L'épouse de Vincent Lambert, décédé ce jeudi 11 juillet, réclamait depuis de nombreuses années l'arrêt des soins de son mari, en état végétatif depuis un accident de la route en 2008. 

Vincent Lambert est décédé jeudi au CHU de Reims, à l'âge de 42 ans, huit jours après l'arrêt de son hydratation et de son alimentation par sonde. "C'est un soulagement évidemment", a déclaré aux médias son neveu François, qui se battait depuis des années auprès de la femme de Vincent Lambert pour un arrêt des soins. 

Rachel Lambert "est abattue, parce que c'est triste évidemment, mais aussi abattue par ces années de procédure qui ont fait que c'était si difficile", ôtant "l'apaisement qui aurait été souhaitable", a de son côté affirmé son avocate Sara Nourdin. "L'annonce de son décès a été très éprouvante et difficile sur le plan personnel, parce que ça reste la perte d'un être cher, mais elle est aussi triste devant l'acharnement qui continue... Tout ça est très violent", a ajouté Me Nourdin. 
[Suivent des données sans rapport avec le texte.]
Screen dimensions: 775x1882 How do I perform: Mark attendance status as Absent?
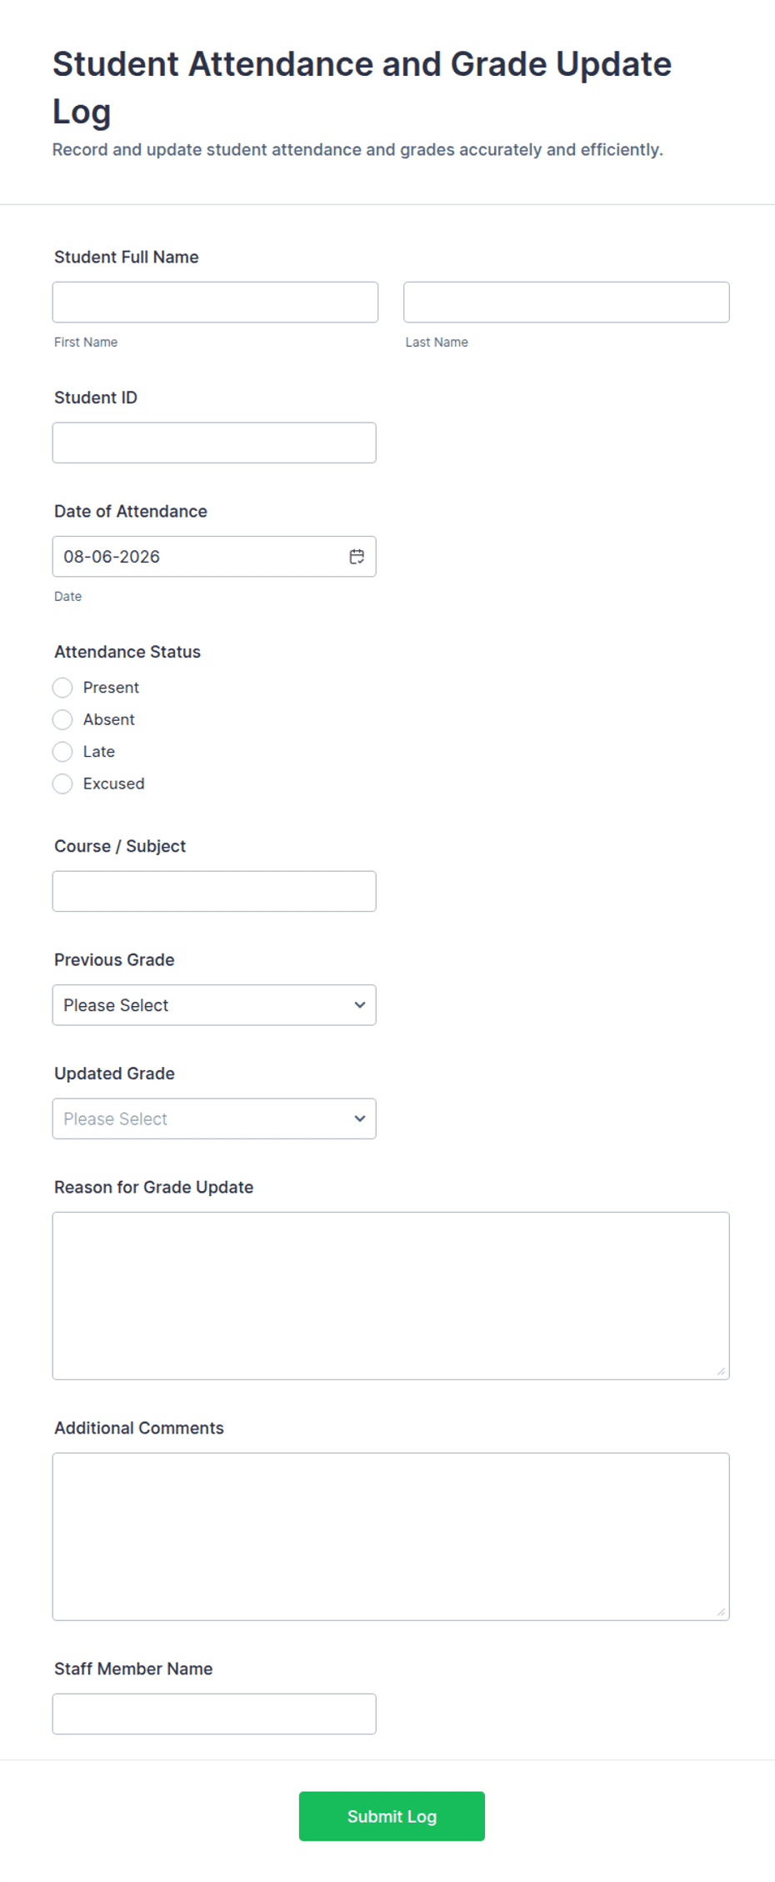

À l'inverse, les avocats des parents de Vincent Lambert, de fervents catholiques fermement opposés à un arrêt des traitements, ont estimé jeudi que sa mort était "un crime d'État". Des déclarations "indignes" selon l'avocate, pour laquelle, au contraire, "un cadre légal a été strictement appliqué". "Malheureusement ce matin, on ne peut pas encore parler de soulagement, mais j'espère qu'elle (Rachel Lambert, ndlr) va trouver un peu de paix à présent", a-t-elle poursuivi.




Le cas de Vincent Lambert, devenu le symbole du débat sur la fin de vie en France, a divisé sa famille : d'un côté ses parents ; de l'autre, son épouse, son neveu François et six de ses frères et sœurs, qui dénonçaient un "acharnement thérapeutique". Selon eux, Vincent leur avait confié oralement préférer mourir que de vivre "comme un légume", bien qu'il n'ait jamais laissé de directives écrites.